Friday, November 13, 2009

Organization Activities 11/13/09

10th ANNUAL CENTERFORCE “INSIDE/OUT” SUMMIT
Richard Althouse, Ph.D., President, IACFP

I was privileged to attend the 10th annual Centerforce Summit, held at the Westin San Francisco Airport Hotel October 25th through the 27th. It was one of the best and emotionally intense three-day conferences I’ve been to in quite some time!


The conference, organized by Carol Burton, executive director of Centerforce, and her staff, focused on a number of pressing challenges to politicians, correctional administrators and staff, incarcerated individuals, their families, and communities in California and elsewhere. While it was not possible to attend all the sessions, the ones I was able to attend focused on program, sentencing, and reenty issues (including health and mental health care) familiar to anyone working in the corrections field, and particularly in California, a state facing serious financial and corrections stresses.

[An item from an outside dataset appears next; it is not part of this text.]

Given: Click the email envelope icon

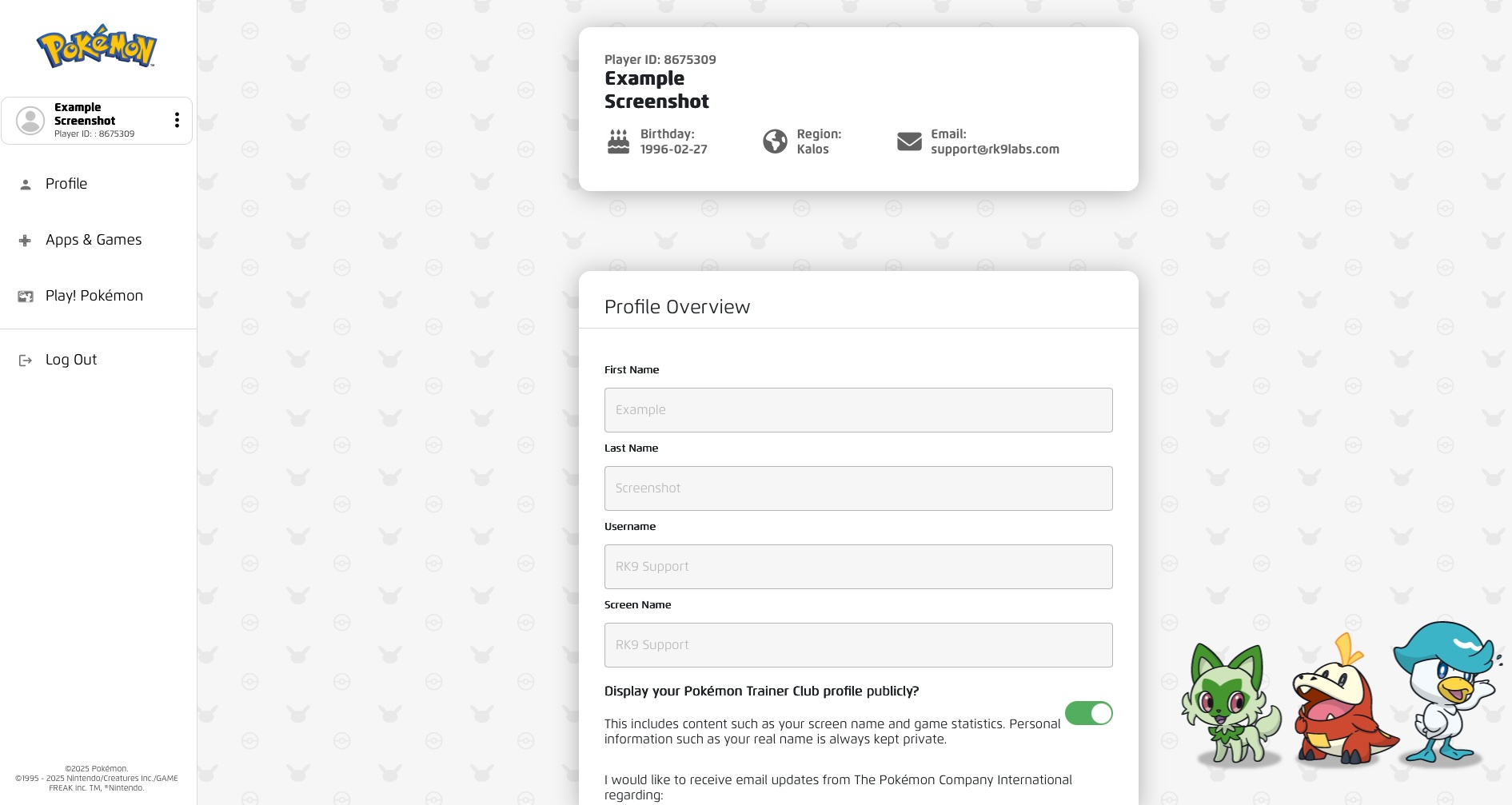Looking at the screenshot, I should 909,141.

Despite the economy, Ms. Burton and her staff pulled together a group of outstanding speakers who presented both individually and as panelists. Among them were Elizabeth Siggins, Acting Chief Deputy Secretary of Adult Programs for the California Department of Corrections and Rehabilitation reporting on the status of California’s corrections rehabilitation programs in the face of severe budget cuts, Ann Adalist-Estrin presenting “leading edge” brain research on the relationship of childhood trauma Carol Burton and Dr. Althouse

and adult addiction, Henry Steadman and staff reporting on the use of

S.O.A.R. to facilitate reentry in Florida, Margaret Dooley-Sammuli, Deputy State Director of the Drug Policy Alliance, a panelist discussing approaches to addressing California’s corrections crisis, Brian Fisher, Commissioner of the New York State Department of Corrections, and Rev. Eugene Williams III, both on a panel discussing policies and practices that shift the culture of corrections. Other outstanding panels addressed topics including restorative justice, the death penalty, the impact of incarceration and crime, and sensible sentencing. The stories of those impacted by corrections, either as inmates or family members, were very moving, and provided deeper insight into the political processes and unfortunate side-effects of our country’s “rush to incarcerate.”

I was grateful for the opportunity to talk with a number of other speakers as well as attendees, all of whom had politically knowledgeable and insightful grasps of the topics discussed at the conference and whose energy I found quite infectious. They included Dr. Julie Lifshay (left), a social epidemiologist and one of the Centerforce staff , Gail Patrice-Brown (Inmate Family Council), Mark Koffman (Chicago) , Cameron Holmes from the Pennsylvania Prison Society (right), Joshua Mason (Palo Alto), and Maureen Nelson, a counselor from the Oakland Private Industry Council.
We will certainly hear more from this group! I am already looking forward to next year’s conference, and I hope to stay in contact and work with many of them between now and then. I also encourage IACFP members to watch for and attend next year’s conference if at all possible!